Do the apps currently consume the RESTBase page summary endpoint? If so, they're expecting the extract property to be plaintext, right? Perhaps I should rename the property.

@phuedx yeah the apps currently the summary end point (and the feed endpoints use the summary end point internally).

The apps only use plaintext for now as was alluded to by @Mholloway. For the apps, the big thing about the plaintext version is that we get the same output as the HTML version of the intro but without styling and links (but with all the nice stripping of parenthetical content, etc…).

As far as property naming and grouping, that all sounds good to me… the big thing we will have to deal with is migration for the apps. We do know that the title changes are breaking so it might not matter if we do anymore breaking changes TBH… but we need to come up with the migration strategy first and then work backwards.

@JoeWalsh can you verify that the iOS is using the versioning header for the summary API calls?

FYI: here is a ticket for adding ORES scores to the summary:
T157132: Add ORES articlequality data to summaries?

Just to be on the radar

Thanks for explanation of the wikidata case. That makes sense now.

+1 to grouping the urls. In the long term I'm in favor of grouping the titles, too. That is backwards compatibility breaking; same for extract -> plaintext_intro.

@Fjalapeno looks like no - only some of the requests have the proper Accept header

@phuedx noticed that the "description" property is missing from the spec (wikidata description)

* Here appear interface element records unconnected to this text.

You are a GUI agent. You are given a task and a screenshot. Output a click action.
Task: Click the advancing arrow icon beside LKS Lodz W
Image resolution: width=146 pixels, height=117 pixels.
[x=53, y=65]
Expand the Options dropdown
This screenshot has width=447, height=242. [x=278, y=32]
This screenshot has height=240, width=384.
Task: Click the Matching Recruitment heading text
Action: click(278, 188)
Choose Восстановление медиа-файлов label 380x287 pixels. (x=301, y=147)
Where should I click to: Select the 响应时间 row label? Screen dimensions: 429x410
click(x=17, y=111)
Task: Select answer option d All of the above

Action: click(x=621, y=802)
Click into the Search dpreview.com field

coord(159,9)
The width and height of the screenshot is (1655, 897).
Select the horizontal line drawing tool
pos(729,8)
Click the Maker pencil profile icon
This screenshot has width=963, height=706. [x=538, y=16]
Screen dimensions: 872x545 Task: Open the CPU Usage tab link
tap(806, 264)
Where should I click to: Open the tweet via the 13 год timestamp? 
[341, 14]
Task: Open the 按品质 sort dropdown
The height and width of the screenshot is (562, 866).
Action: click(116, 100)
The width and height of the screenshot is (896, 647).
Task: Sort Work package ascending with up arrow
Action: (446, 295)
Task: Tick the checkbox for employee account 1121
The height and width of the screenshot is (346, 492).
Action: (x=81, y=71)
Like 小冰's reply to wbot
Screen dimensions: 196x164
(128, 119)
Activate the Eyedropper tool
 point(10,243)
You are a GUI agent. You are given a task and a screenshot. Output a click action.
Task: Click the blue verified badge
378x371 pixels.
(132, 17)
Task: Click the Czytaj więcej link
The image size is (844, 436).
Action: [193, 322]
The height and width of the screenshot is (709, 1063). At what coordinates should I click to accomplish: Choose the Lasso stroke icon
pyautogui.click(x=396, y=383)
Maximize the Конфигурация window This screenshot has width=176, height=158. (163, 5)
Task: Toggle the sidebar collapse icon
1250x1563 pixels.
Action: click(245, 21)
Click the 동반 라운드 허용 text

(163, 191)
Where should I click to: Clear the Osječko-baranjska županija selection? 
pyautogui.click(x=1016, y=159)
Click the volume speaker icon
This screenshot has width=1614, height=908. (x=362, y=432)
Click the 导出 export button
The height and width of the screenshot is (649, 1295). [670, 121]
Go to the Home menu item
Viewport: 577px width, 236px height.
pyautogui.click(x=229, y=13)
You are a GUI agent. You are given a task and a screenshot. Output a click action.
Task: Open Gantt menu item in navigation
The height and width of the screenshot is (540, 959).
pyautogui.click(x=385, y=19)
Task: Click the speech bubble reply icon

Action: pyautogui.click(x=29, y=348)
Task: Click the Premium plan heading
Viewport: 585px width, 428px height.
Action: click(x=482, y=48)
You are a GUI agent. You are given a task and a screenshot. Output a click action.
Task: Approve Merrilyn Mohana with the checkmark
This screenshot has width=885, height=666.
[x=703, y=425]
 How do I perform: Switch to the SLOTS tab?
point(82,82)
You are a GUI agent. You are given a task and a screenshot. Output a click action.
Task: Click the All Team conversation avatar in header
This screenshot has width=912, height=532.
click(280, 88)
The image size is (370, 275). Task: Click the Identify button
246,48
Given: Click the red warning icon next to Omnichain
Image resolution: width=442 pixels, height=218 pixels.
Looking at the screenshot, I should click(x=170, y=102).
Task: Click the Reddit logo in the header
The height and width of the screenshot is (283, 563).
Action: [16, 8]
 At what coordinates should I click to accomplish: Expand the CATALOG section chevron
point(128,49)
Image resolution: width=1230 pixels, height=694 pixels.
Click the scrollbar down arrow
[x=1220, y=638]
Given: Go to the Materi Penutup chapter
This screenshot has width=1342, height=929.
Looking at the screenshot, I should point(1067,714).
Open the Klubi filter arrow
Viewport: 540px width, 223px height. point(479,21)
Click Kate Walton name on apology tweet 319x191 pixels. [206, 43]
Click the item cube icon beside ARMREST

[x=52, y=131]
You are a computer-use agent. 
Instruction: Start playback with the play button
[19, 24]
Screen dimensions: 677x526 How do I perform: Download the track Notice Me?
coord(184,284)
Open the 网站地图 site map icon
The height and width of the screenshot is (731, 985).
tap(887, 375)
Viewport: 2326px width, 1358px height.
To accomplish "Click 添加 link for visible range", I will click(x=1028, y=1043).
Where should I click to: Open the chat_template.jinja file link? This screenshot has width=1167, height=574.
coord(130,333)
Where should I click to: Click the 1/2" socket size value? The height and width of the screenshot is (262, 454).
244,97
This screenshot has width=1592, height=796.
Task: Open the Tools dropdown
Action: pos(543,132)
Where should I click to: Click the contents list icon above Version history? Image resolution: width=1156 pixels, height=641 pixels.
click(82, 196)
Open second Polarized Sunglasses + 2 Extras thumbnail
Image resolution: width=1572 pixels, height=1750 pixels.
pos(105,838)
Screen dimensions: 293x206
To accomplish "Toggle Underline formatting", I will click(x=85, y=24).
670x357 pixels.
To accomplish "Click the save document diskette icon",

Some bikeshedding on the "type" (some we talked about in a meeting, some new):

The notional type of the intro. One of "generic", "disambiguation", "wikidata_preview", or "preview".

I'd probably remove the "preview" suffix from wikidata since they are all previews

Also I'd change the name of "preview" to smoothing like "standard"

Also, "generic" I feel like needs a good example still. Maybe you said you would remove that, I don't remember.

If it is just to say "there is no intro section, that seems unnecessary as the info section would be blank anyways. And clients could just decide how to render any preview that comes back with a blank intro section without expressing this as a type I think

@phuedx noticed that the "description" property is missing from the spec (wikidata description)

Quoting §6.1 of the spec:

The intro property of the response must be set to the item's description.

Quoting §6.1 of the spec:

The intro property of the response must be set to the item's description.

@phuedx The apps use the wikidata description of ALL pages for display (depending on context).
So in your new response, when you have type="preview", the apps would still display the wikidata description separately.
For example, here you can see the wikidata description displayed AND an extract:

IMG_1704DF546657-1.jpeg (2×1 px, 600 KB)

Does this make sense, or am I misinterpreting your doc?

Some bikeshedding on the "type" (some we talked about in a meeting, some new):

I think the bikeshed's lookin' pretty darn fine…

The notional type of the intro. One of "generic", "disambiguation", "wikidata_preview", or "preview".

I'd probably remove the "preview" suffix from wikidata since they are all previews

Done.

Also I'd change the name of "preview" to smoothing like "standard"

Done.

Also, "generic" I feel like needs a good example still. Maybe you said you would remove that, I don't remember.

If it is just to say "there is no intro section, that seems unnecessary as the info section would be blank anyways. And clients could just decide how to render any preview that comes back with a blank intro section without expressing this as a type I think

That's a good point. I've removed it. Done!